A jovem de 22 anos, que foi abusada sexualmente por um enfermeiro dentro da UTI de um hospital em Santos, no litoral de São Paulo, acordou da sedação há alguns dias e começou a se comunicar por mensagens no celular. Apesar disso, ela ainda não conseguiu falar sobre o assunto. Além da melhora significativa do estado de saúde da jovem, um exame mostrou que ela estava com pneumonia e não tuberculose, como se imaginava.
O estupro aconteceu na madrugada do dia 29 de junho deste ano, na UTI do hospital Guilherme Álvaro. Depois do crime, o estado de saúde dela, que está grávida, piorou. O tio da jovem, Luis Santos Menezes, continua acompanhando de perto o quadro de saúde da sobrinha.

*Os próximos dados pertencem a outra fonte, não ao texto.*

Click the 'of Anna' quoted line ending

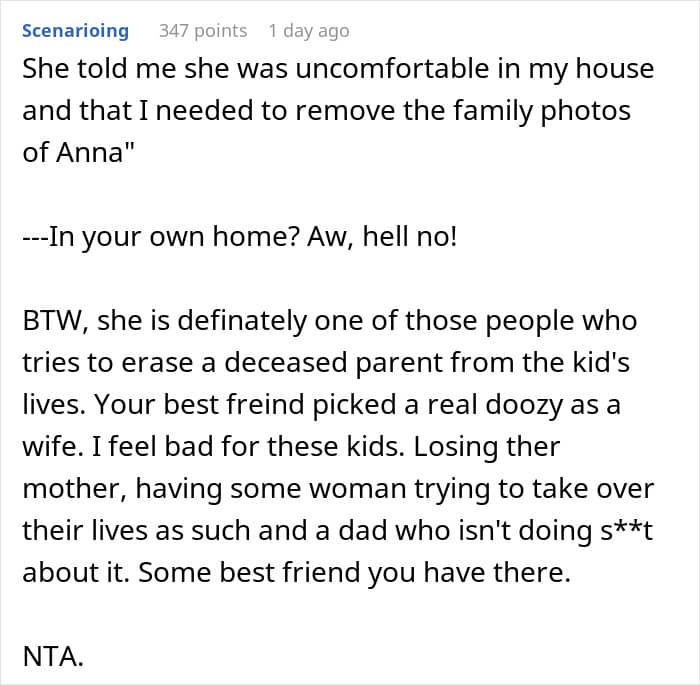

Segundo Menezes, há cerca de 10 dias a jovem acordou da sedação. Nesta semana, os médicos começaram a tirar os aparelhos de respiração mecânica e aos poucos e ela começou a utilizar o celular para escrever mensagens para a família, já que está com a traqueostomia. "Ela pega o celular e consegue escrever. Nós ainda não tocamos no assunto (estupro) porque querermos que ela se recupere um pouco. Não queremos que ela se emocione e piore", disse ele.